» Task to complete:
Work through the entries below and report how many lines include "will". The number alone is the answer.

Stored data START

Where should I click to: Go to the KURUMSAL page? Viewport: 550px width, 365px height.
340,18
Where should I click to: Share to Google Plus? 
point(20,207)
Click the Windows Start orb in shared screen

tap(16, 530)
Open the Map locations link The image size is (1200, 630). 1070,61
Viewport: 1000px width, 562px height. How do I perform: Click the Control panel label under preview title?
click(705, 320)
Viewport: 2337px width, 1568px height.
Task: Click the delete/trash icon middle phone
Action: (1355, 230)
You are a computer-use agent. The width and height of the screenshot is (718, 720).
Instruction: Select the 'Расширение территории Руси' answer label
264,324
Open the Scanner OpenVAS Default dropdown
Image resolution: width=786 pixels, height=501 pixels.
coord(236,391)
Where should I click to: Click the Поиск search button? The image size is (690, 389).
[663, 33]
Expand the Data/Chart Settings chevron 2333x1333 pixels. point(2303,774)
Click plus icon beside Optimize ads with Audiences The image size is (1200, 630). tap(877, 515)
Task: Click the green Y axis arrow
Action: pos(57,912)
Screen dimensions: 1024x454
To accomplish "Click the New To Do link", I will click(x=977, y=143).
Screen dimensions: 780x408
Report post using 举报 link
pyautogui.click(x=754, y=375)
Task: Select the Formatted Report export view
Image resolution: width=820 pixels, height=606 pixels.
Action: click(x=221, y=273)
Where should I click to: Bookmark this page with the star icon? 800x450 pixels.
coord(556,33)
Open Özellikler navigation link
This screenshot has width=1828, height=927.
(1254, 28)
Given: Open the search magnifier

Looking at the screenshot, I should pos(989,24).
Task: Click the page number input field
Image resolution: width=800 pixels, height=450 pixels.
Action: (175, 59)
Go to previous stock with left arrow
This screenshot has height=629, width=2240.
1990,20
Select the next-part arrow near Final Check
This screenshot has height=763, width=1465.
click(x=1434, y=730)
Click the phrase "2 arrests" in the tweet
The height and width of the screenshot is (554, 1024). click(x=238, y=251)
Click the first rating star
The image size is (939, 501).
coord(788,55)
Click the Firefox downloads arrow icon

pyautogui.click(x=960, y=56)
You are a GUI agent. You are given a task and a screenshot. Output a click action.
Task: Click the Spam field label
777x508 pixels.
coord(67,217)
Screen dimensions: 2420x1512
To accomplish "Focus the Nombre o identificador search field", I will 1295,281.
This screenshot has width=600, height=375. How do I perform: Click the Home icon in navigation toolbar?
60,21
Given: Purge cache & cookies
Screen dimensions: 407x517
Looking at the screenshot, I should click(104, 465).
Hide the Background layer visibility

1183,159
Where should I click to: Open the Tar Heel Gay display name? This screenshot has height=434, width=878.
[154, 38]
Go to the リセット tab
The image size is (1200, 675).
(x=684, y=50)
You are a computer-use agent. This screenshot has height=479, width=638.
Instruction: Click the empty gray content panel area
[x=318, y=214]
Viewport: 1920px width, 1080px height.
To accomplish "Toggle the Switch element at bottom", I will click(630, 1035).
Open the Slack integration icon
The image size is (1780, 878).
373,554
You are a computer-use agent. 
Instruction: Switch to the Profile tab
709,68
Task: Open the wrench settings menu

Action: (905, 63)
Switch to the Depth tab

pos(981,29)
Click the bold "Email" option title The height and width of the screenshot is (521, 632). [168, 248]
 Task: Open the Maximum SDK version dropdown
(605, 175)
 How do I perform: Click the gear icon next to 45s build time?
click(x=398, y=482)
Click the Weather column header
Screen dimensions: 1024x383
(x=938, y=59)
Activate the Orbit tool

Stored data END

» Problem solution:
3